To Mr. Sheehan, however, it seemed that Mr. Ellsberg’s reservations were “about going to jail.”

“Because when The Times got it,” he said, “The Times would go ahead with it. And when it came out, he might get caught. And he didn’t have a politician yet to protect him.”

He was, Mr. Sheehan said, “totally conflicted.”

Mr. Ellsberg was also taking serious risks, Mr. Sheehan said. He had made multiple copies and had paid carelessly with personal checks. He had approached members of Congress about holding hearings. “There’s no way The Times can protect this guy,” Mr. Sheehan remembered thinking. His ostensibly secret source had “left tracks on the ceiling, on the walls, everywhere,” he said.

“Sooner or later, I was afraid he was going to run into a politician who’d go right to the Justice Department,” Mr. Sheehan said. That person would get on the phone to the attorney general “and say, ‘Hey, The New York Times has got some kind of big secret study, they got it from Dan Ellsberg.’ ”

Mr. Sheehan realized, he said, that he had to move fast. Once word leaked out, the government would go to court to block publication. Lawyers for The Times would end up arguing with the Justice Department over classified material, the importance of which neither the judge nor the public would be in a position to understand.

“Oh, I felt really quite angry,” Mr. Sheehan recalled. Like Mr. Ellsberg, he had turned against the war and intended to do what he could to stop it. “So I was quite upset when Ellsberg said, ‘You can read, take notes, but no copies,’ ” he remembered. “And over the fact that he was out of control.”

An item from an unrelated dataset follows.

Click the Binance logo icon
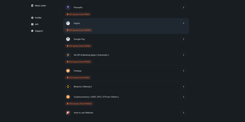Screen dimensions: 245x122 [68, 86]
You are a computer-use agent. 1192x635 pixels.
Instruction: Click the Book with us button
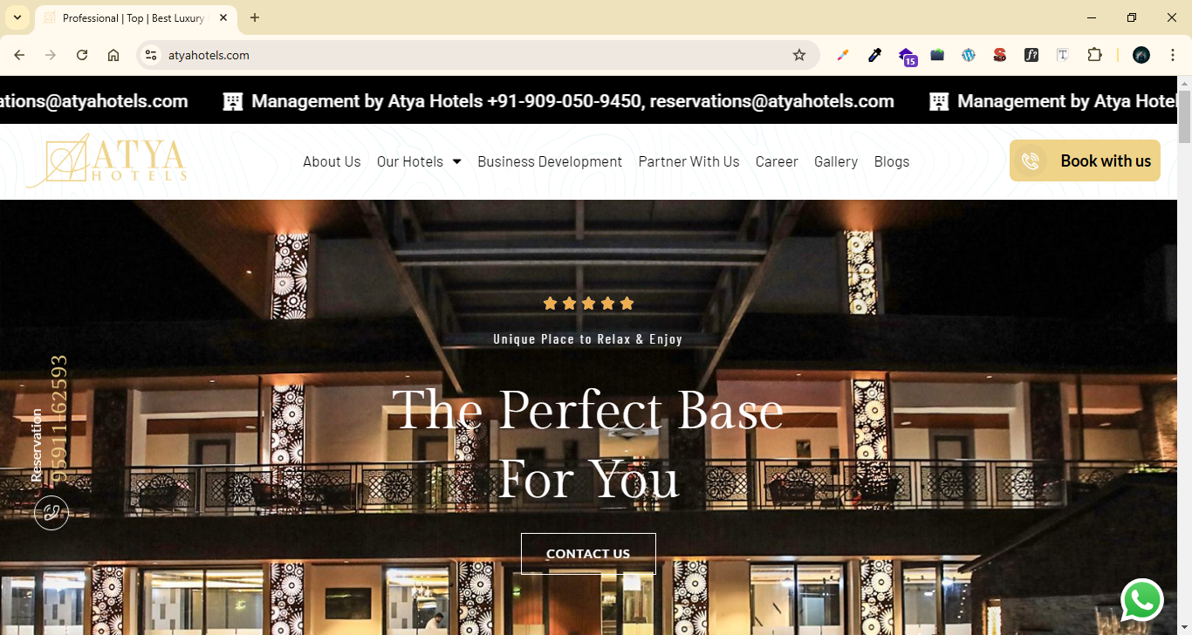tap(1085, 160)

He made up his mind, he said, “that this material is never again going in a government safe.”

Back in Washington, he confided in his wife, Susan Sheehan, a writer for The New Yorker. He recalled her saying, “If I were you, I’d get control of that situation.” Play along with Mr. Ellsberg, do your best to protect him, but get the material to The Times.

“Xerox it,” he remembered Ms. Sheehan saying.

He returned to Cambridge to continue reading and taking notes. When Mr. Ellsberg let it be known that he was leaving on a brief vacation, Mr. Sheehan asked to continue working in the apartment where the documents were kept. Mr. Ellsberg agreed and gave him a key. He reminded Mr. Sheehan: No copies.